«Es el primer café que tomo fuera de casa en dos meses», señala Carmen, una clienta del bar D'Clot de Gandia, poco después de que abriera sus puertas en la esquina de la plaza de Espanya con la avenida de la República Argentina. Sus palabras no difieren mucho de las que se oyen a lo largo de decenas de locales de hostelería de una ciudad que ha tenido la ventaja de situarse entre las primeras de la Comunitat Valenciana en acceder a la fase 1 de la desescalada y, por lo tanto, poder abrir las terrazas de bares y restaurantes, siempre con la mitad del aforo, cumpliendo el obligado distanciamiento de, al menos, dos metros, y con medidas de higiene, como no compartir objetos sobre la mesa. De hecho, casi media Comunitat -y media España- dio ayer lunes un primer paso más en el camino hacia la 'nueva normalidad' con la apertura de muchos establecimientos de restauración.

Aunque son muchos los establecimientos que ayer decidieron seguir cerrados porque los dueños consideran que así no va a ser rentable el negocio, un recorrido por avenidas y calles donde proliferan estos locales permite apreciar que la mayoría sí que abrieron. A primera hora de la mañana los clientes eran pocos, pero a medida que avanzaba la jornada la afluencia para tomar un café, el habitual desayuno o, más tarde, una cerveza o aperitivo, permitió ver establecimientos con todas las mesas disponibles ocupadas. Por la tarde, la imagen ya de era de una Gandia «normal», incluso con gente esperando a que se vaciaran mesas.

La dueña de un bar de la plaza El·líptica indicaba, a eso de las 9.30, que había tenido pocos clientes. «No sé si voy a abrir mañana», confesaba. A la misma hora y a escasa distancia, el bar Roxy de la calle del 9 d'Octubre, ya registraba más movimiento, de manera que las dos mujeres que atienden iban ajetreadas para servir y recordando a los clientes que no pueden entrar el local salvo que requieran acudir a los lavabos. Antonio y Ana, que ocupan una de las mesas, incluso se sorprenden cuando se les pregunta por la impresión que da este gesto tan habitual en la vida de cualquier ciudad. «Teníamos ganas de tomar un café, de sentarnos un rato y ver a la gente paseando por la ciudad», indican con una indisimulada satisfacción, al tiempo que advierten a las autoridades que, ganado este primer espacio de libertad, «ni se les ocurra volver a encerrarnos en casa». «Que tomen todas las medidas que consideren, pero lo importante es que vayamos avanzando», concluye Ana.

Sobre las 10 de la mañana, en el bar del Mercat del Prado la imagen ya se asemeja a un día normal.

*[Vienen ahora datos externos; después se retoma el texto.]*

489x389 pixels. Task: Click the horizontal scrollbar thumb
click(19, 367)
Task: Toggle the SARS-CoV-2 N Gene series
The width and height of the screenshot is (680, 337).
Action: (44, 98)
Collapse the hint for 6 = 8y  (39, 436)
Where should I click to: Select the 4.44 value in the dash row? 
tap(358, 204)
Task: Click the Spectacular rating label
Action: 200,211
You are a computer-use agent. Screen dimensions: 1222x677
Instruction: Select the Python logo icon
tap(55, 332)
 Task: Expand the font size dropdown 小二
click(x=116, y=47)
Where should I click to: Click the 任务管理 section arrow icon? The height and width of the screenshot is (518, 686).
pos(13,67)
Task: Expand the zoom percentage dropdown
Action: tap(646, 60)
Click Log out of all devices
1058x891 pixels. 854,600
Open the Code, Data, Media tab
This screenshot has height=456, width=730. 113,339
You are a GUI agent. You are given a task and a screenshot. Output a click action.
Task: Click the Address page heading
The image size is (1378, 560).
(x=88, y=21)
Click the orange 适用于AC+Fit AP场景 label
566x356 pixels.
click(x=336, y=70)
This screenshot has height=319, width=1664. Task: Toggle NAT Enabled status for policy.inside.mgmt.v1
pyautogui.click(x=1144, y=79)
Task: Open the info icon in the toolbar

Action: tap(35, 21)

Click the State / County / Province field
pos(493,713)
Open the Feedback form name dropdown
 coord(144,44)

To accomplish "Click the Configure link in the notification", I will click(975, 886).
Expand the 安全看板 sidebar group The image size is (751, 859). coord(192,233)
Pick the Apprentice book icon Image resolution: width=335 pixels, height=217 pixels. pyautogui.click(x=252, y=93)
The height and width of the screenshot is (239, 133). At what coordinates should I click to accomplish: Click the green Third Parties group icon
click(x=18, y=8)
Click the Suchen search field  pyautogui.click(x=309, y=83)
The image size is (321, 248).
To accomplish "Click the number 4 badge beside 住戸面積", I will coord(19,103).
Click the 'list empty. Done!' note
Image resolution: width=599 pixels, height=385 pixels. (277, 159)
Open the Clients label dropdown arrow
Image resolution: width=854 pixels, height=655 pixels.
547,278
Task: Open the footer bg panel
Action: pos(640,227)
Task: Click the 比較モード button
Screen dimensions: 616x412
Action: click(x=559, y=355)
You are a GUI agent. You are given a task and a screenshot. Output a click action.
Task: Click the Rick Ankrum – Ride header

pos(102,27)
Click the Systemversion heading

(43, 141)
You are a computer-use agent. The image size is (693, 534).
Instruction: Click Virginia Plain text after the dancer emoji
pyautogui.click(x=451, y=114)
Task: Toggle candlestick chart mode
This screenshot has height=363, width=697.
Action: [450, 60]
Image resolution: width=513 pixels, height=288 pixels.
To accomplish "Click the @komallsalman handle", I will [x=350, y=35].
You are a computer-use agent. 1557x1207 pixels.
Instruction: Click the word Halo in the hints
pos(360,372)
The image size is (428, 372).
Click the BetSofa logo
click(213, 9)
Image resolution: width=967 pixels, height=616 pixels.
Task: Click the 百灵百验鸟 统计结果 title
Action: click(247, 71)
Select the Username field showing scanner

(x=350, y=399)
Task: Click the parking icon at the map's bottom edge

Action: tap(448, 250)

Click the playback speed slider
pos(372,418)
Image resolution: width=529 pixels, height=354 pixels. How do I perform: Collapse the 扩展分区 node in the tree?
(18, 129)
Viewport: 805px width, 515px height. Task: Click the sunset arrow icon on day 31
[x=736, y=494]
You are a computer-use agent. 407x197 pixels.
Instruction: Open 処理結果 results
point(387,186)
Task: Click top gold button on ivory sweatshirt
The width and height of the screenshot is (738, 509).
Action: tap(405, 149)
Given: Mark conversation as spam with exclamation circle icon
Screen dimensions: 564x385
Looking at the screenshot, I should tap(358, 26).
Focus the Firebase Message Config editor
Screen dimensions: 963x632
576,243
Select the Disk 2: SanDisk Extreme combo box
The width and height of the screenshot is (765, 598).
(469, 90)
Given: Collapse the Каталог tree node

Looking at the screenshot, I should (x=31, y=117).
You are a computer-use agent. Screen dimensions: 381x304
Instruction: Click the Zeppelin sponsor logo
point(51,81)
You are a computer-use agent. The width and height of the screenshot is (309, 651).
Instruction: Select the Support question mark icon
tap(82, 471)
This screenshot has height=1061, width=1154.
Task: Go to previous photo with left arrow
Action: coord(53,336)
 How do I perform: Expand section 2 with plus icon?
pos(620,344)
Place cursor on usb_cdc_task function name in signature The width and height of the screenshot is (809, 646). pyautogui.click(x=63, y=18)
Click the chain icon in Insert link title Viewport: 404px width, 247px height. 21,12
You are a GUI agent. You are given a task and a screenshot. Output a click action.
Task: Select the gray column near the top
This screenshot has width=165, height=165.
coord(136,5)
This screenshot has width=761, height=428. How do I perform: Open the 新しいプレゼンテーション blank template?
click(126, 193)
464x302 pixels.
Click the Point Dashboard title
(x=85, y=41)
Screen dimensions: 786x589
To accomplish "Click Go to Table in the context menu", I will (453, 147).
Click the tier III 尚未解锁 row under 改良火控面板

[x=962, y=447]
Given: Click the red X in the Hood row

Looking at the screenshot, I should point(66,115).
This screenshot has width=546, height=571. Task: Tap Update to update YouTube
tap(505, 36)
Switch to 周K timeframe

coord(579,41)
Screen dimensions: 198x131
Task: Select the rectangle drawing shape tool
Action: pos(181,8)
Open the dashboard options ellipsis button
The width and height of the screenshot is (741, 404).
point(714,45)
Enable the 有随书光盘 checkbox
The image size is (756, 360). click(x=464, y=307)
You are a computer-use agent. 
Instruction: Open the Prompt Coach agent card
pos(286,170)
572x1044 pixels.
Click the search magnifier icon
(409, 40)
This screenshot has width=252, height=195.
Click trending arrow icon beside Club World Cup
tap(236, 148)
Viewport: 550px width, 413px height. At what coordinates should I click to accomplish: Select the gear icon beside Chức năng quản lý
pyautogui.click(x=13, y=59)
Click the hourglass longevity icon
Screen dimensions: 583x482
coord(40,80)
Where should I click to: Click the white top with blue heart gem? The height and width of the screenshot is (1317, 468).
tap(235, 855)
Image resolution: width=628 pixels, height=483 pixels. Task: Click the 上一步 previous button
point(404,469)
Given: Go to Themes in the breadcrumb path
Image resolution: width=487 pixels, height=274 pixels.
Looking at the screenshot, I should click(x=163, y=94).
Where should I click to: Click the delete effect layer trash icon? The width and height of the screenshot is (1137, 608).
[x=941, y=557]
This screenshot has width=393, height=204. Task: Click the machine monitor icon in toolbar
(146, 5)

En las mesas montadas a lo largo de las dos fachadas una veintena de clientes disfrutan del sol, que a estas horas todavía es agradable, tomando un café, el desayuno o una caña. El camarero que está en la barra incluso percibe que hay más gente que en un día normal, nada extraño porque alrededor del local también hay algunos establecimientos que en este primer día han decidido no abrir.

En el paseo de les Germanies se aprecia ese vacío de quienes no se han atrevido a activar el negocio y prefieren esperar. Locales emblemáticos, con mucho movimiento en días normales, aún amontonaban mesas con cadenas.

Cuatro de las seis cafeterías de la comercial calle de Sant Francesc de Borja abrieron cumpliendo esa separación de dos metros entre las mesas y con medidas de higiene. Miguel, el dueño del bar La Uela, ha pegado un cartel en el que pide a sus clientes que, para dar movimiento a las tres mesas de las que dispone, limiten su estancia a media hora.

Jose, gerente del bar Plaza, en la plaza Major, señala su optimismo y confía que la clientela vaya de menos a más. Entre las 10 y las 11 ya tenía casi llena la terraza. Gracia, una de las clientas, resume su sentimiento: «ya era hora de que pudiéramos salir a tomar un café con una amiga y no solo a pasear».